— Text excerpt —

The Prize will be awarded to these two Laureates.
Two years ago in November, the Foundation chose
"Life Science" and "Electronics, Information and Communication"
as the two fields for this year's prize.
The Foundation then called for nominations from
13,000 prominent scientists and researchers from around the globe
who were especially invited by the foundation.
As a result, we received back
189 nominations in the "Electronics, Information and Communication" field
and 354 nominations in the field of "Life Science".
In total, we received 543 nominations.
For those 543 nominations, a Selection Subcommittee was
set up for each prize field to evaluate the
scholarly novelty and uniqueness of each nomination.
At the same time,
the discovery or invention's contribution to the
peace and prosperity of mankind was thoroughly discussed,
as this is the core concept behind the Japan Prize.
During the process, we also received objective feedback from
89 prominent intellectuals from home and abroad.
It was through these rigorous evaluations that this year's laureates were chosen.
This year's laureate, Dr. Yasuharu Suematsu,
Dr. Suematsu, Honorary Professor, Tokyo Institute of Technology,
began his research on optical communication in the early 1960s
during the predawn of optical electronics.
Through his research, he successfully developed
"Dynamic single mode lasers", a semiconductor laser technology
that is crucial to optical fiber communication.
Later, dynamic single mode lasers turned out to be
an indispensable technology for optical fiber communication.
During the mid-1980s,
technology for long-distance optical fiber communication was established
and served as an international communication hub infrastructure.
Today, optical fiber communication networks are globally connected
with intercontinental submarine cables.
The Internet, which is now widely adopted in our society,
would not have been possible without this technology.
Variable wavelength laser,
which are actually a type of dynamic single mode laser,
only started being used since 2005,
and by 2010, it has become widely adopted.
This is only three years ago.
When I found out, I was overwhelmed by joy.
For innovative technology to penetrate the society,
it takes many years.
In our case, even half a century.
I've learnt this first hand through my research career.

— Actions to take —
1. From the Japan Prize passage, copy the portion starting at "At the same" and ending at "laureates were chosen.".
2. According to the Japan Prize passage, why did the selection process include a thorough discussion of each discovery or invention's contribution to the peace and prosperity of mankind?
3. Continue the Japan Prize passage from its last sentence.

— Dataset —

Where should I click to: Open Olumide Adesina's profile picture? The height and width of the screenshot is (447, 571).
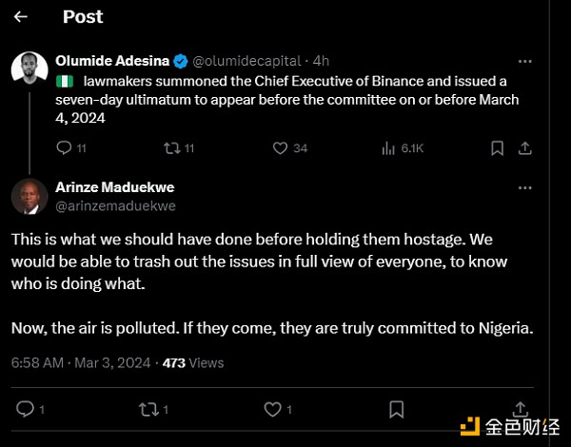click(x=30, y=69)
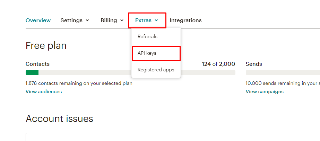
Task: Click the Extras menu label
Action: 143,20
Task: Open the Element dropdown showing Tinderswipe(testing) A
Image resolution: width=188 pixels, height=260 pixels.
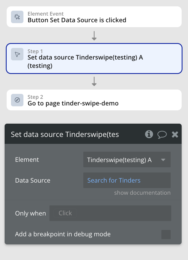Action: (x=127, y=160)
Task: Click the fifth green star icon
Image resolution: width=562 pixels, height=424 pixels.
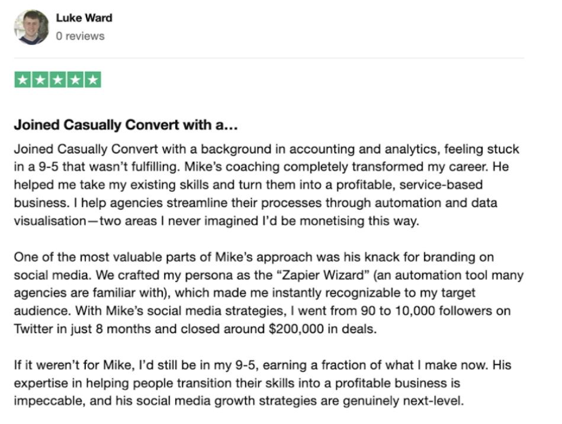Action: click(92, 79)
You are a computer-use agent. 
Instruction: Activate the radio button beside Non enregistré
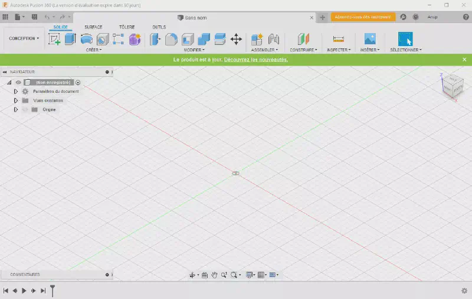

— Exercise answers —
1.
At the same time,
the discovery or invention's contribution to the
peace and prosperity of mankind was thoroughly discussed,
as this is the core concept behind the Japan Prize.
During the process, we also received objective feedback from
89 prominent intellectuals from home and abroad.
It was through these rigorous evaluations that this year's laureates were chosen.

2. That contribution was discussed thoroughly because it is the core concept behind the Japan Prize.

3.
As Prof. Miyahara mentioned before me,
dynamic single-mode lasers will continue to evolve into the future,
and contribute to the development of next-generation
optical fiber communication.
As the Human Genome Project progressed, it becomes clear that
in addition to the genetic information of the DNA,
there exists a mechanism in which a part of the genetic information is
selectively expressed at each cell level.
During the 1990s, when based at the University of Virginia Health System,
Dr. Allis set out to research histones, proteins that constitute the chromosomes
in tetrahymena, an organism that was known for its epigenetic trait.
Dr. Allis' research team continued to undertake the challenge of clarifying
the difference between chemical modifications in the macronucleus
and the suspended action in the micronucleus
when tetrahymena is active.
Finally, in 1996,
it was clarified that with histones in the region where genetic information
could be read, histone acetyltransferase which
binds itself to the acetyl group is active.
The research into histone chemical modifications pioneered by Dr. Allis,
will continue to be a vital field in the future development of life science.
Thank you very much.
Congratulations.
By many measures, my career in science has been a "fairy tale".
One that's enriched not only by the scientific achievements that we've made,
but equally by the many collaborators and colleagues that I've had the privilege
to work with in making some of these discoveries.
I've told my Lab folks many times that one of the best parts of
doing science is the "people".
Importantly,
the Japan Prize, I believe, strives to teach us to build a better world.
In my own university in New York city, The Rockefeller University,
our motto is "Science for the benefit of humanity".
In my own way, I have tried to do this, with much help,
through my science.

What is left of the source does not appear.